Third, Presidents Trump and Netanyahu and the Hamas government have all had problems keeping their word. Trump has failed to follow through with threats or promises on multiple occasions and there are several instances where both Netanyahu and Hamas reneged on cease-fires. Moreover, given that President Trump is a convicted felon, that Netanyahu is facing an ongoing corruption trial in Israel and has been issued an arrest warrant by the International Criminal Court (ICC) for alleged war crimes in Gaza, and that the Hamas government is beholden to a terrorist group, it seems foolhardy to think that commitment to peace is honorable.
Finally, the Republican Party has wholeheartedly accepted Trump’s “take it or else” approach in dealing with immigration, “woke-ness” and free trade. No one in the party has expressed concerns about Trump’s unilateral imposition of martial law on cities that don’t support his immigration policies. Nor has his party objected to his imposition of an “anti-woke” warrior ethos on the armed forces, his unilateral cuts to research funds to universities that support diversity, equity and inclusion, or his unilateral cuts to “woke” environmental programs passed by legislatures that were led by Democrats. No one in his party has objected to his unilateral imposition of tariffs, which was previously determined by Congress.
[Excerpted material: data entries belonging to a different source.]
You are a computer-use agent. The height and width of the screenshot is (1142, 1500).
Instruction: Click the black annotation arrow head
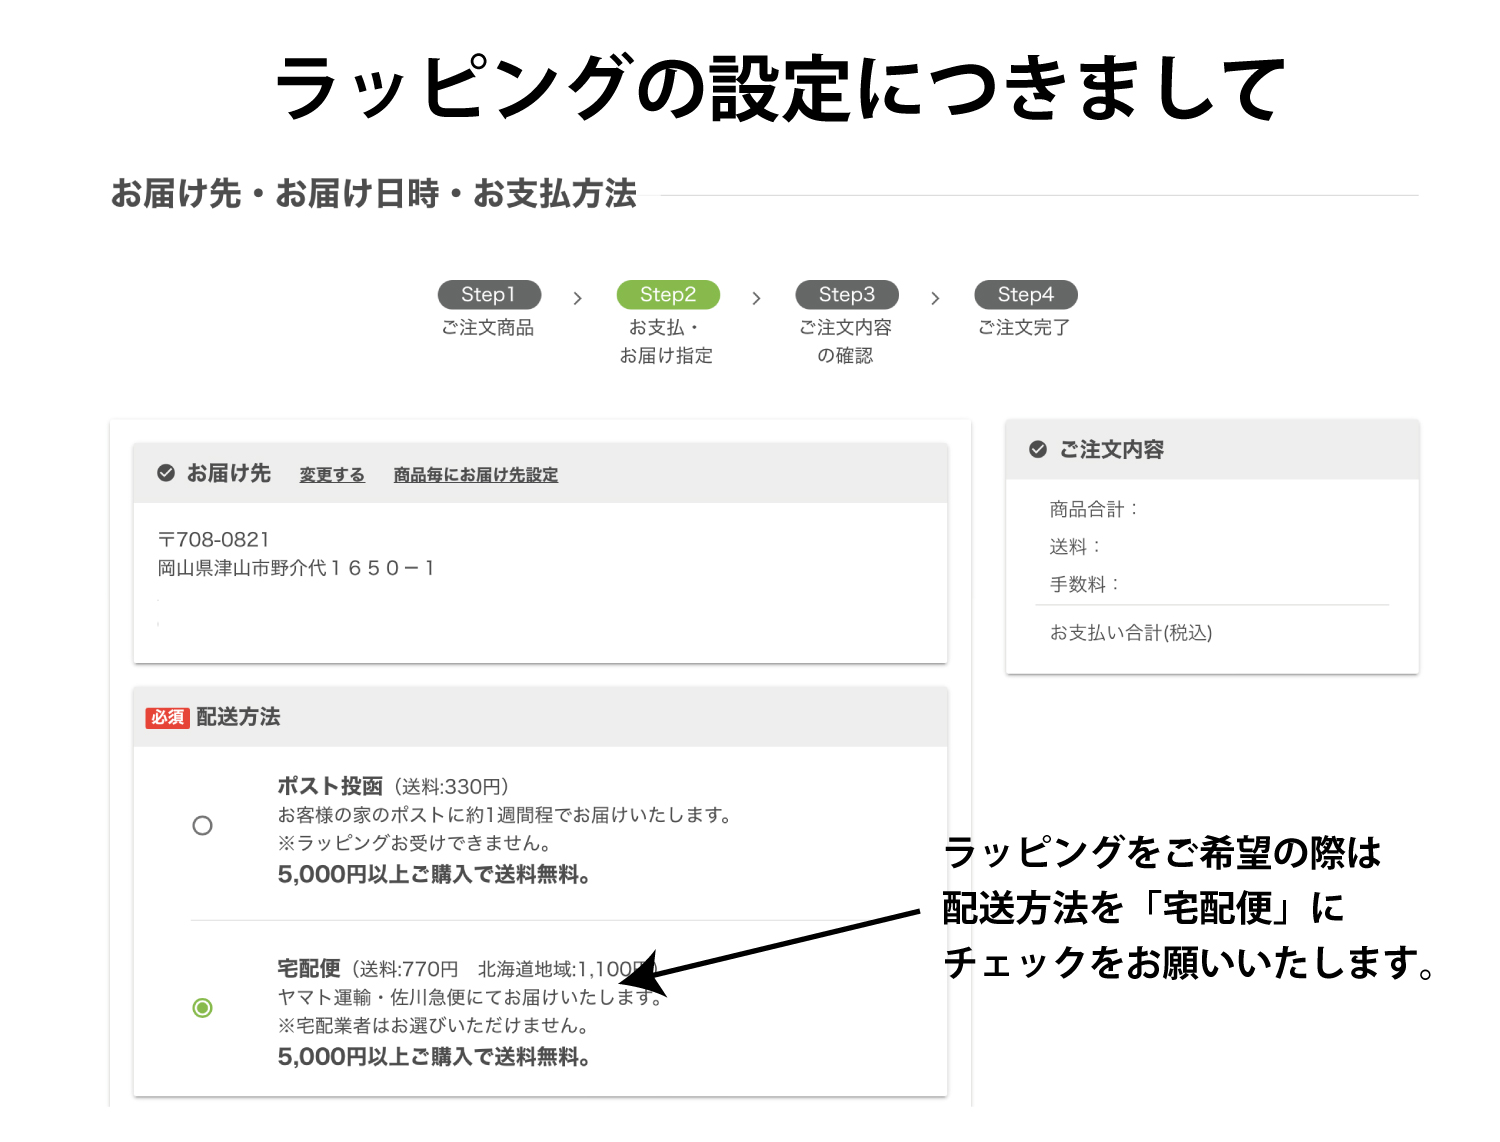click(x=640, y=974)
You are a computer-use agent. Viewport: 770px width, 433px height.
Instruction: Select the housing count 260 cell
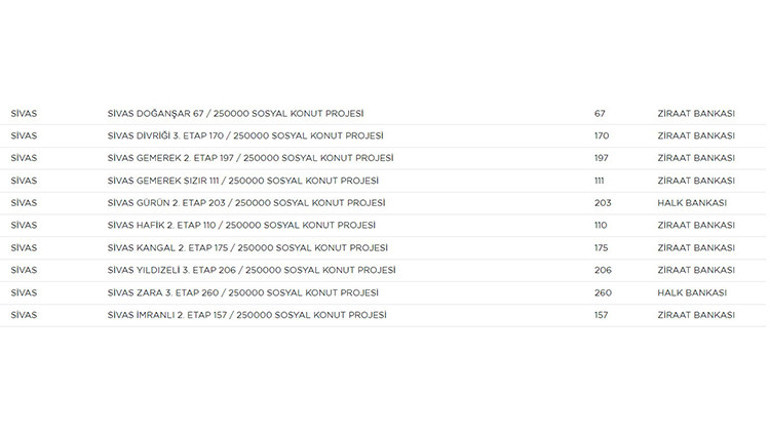(602, 293)

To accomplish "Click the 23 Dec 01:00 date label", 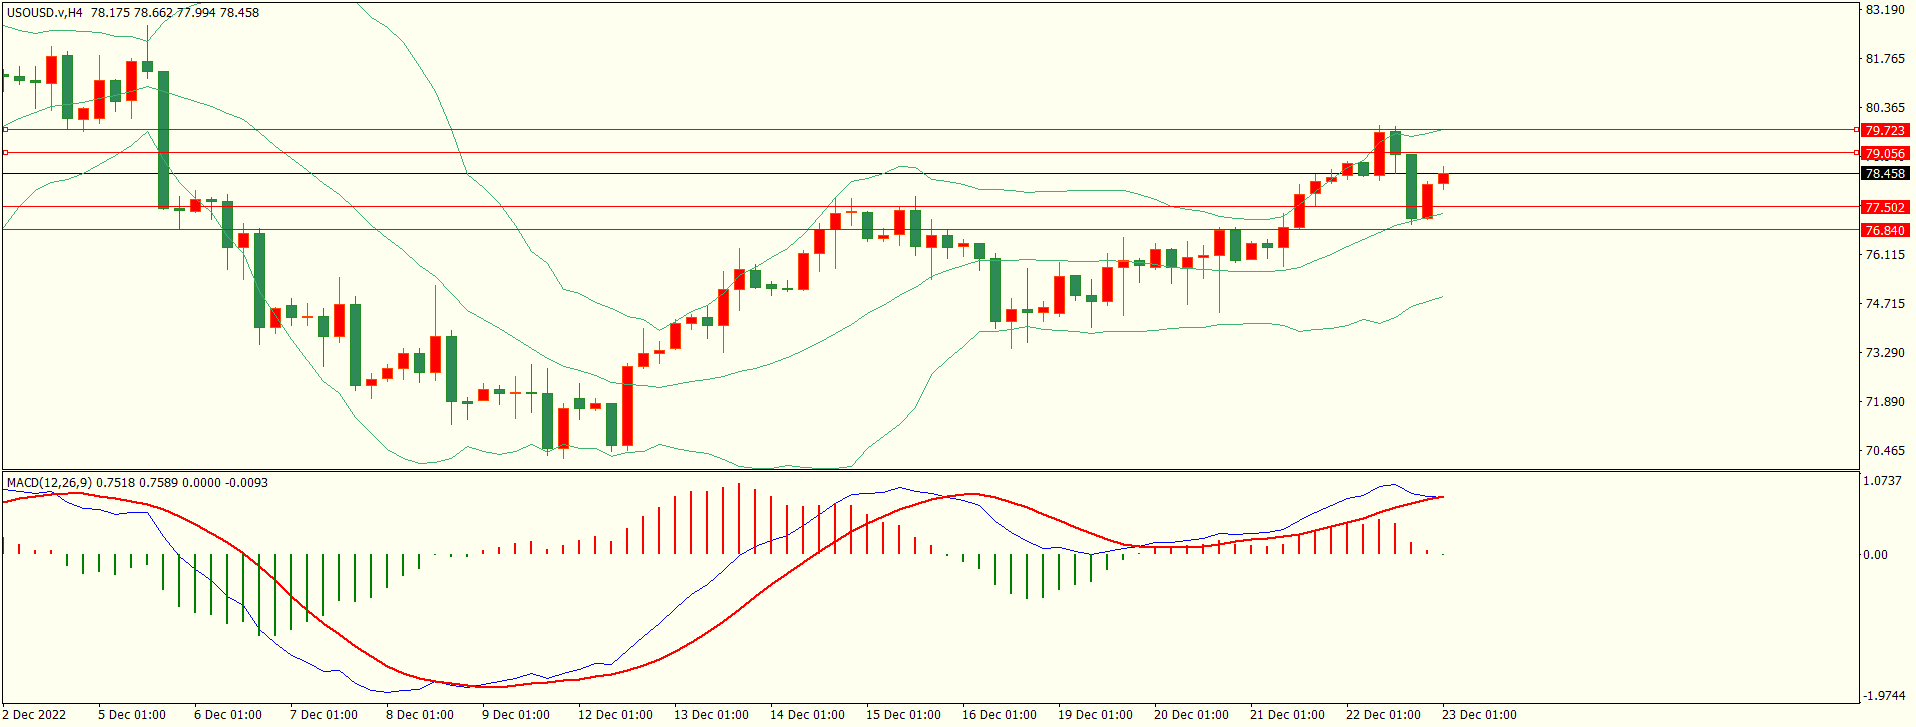I will point(1479,715).
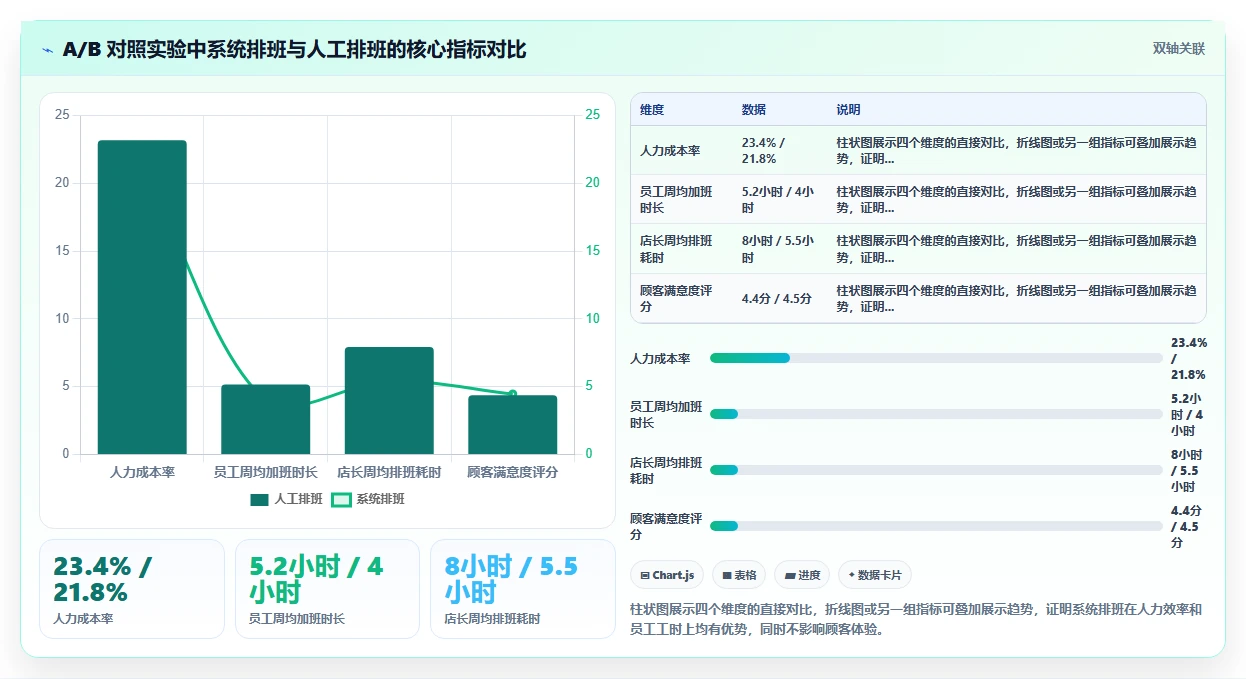Screen dimensions: 1246x679
Task: Open the 5.2小时 / 4小时 stat card
Action: point(327,589)
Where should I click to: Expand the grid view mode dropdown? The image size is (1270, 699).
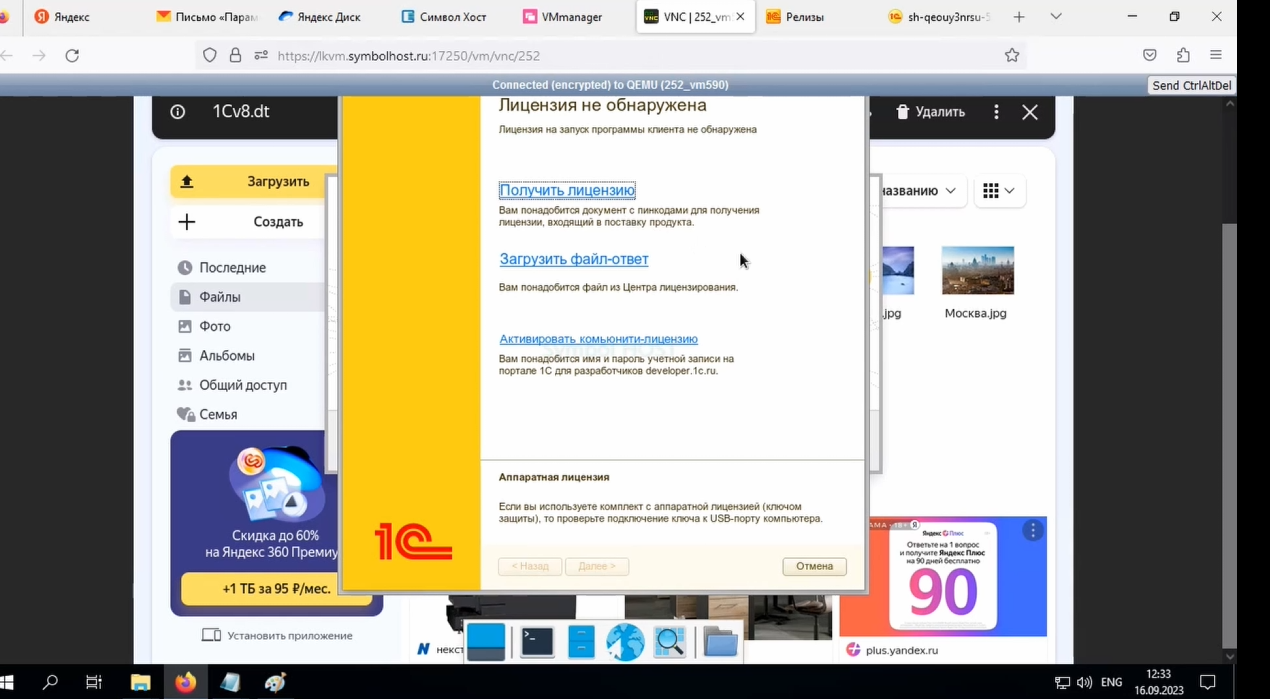pos(999,190)
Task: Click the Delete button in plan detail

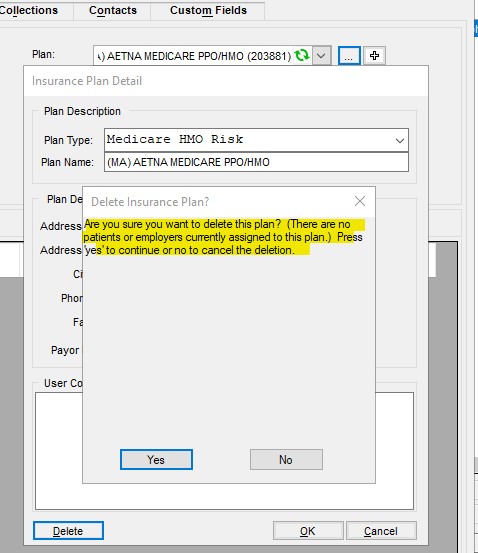Action: 68,531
U.S. President Donald Trump addresses the Knesset, Israel’s parliament, on Oct. 13, 2025, in Jerusalem. (Evelyn Hockstein/Pool/Getty Images/TNS)
The bottom line question that troubles those who value democracy is this: Will the Republican Party find it acceptable to have police and the National Guard monitor voting sites to protect against the “fraud” that happened in 2020?
The president’s extortionist approach is playing out locally and regionally. Dartmouth College is wrestling with the question of whether it should sign on to Trump’s higher education compact. State education departments in Vermont and New Hampshire are facing an analogous decision on whether to adopt the Trump administration’s civics curriculum in exchange for access to federal grants. State and local police forces continue to debate if and how they will collaborate with ICE. And the Republican governors of New Hampshire and Vermont are making decisions on whether they will send their National Guard troops to the “clean-up of urban hellscapes” in cities that did not vote for Trump.
At some point the public will realize the peril implicit in Trump’s “take-it-or-else” method, which is rooted in authoritarianism. If American voters continue to support legislators who see the “my-way-or-the-highway” model Trump used in the Middle East as the best way to solve problems and vote accordingly, they will be voting to trade freedom of thought for freedom from thought. The Republican Party has so far been willing to accept that trade. Those of us who value open-mindedness hope voters think differently in the coming years.
Wayne Gersen is a retired public school administrator. He lives in Etna.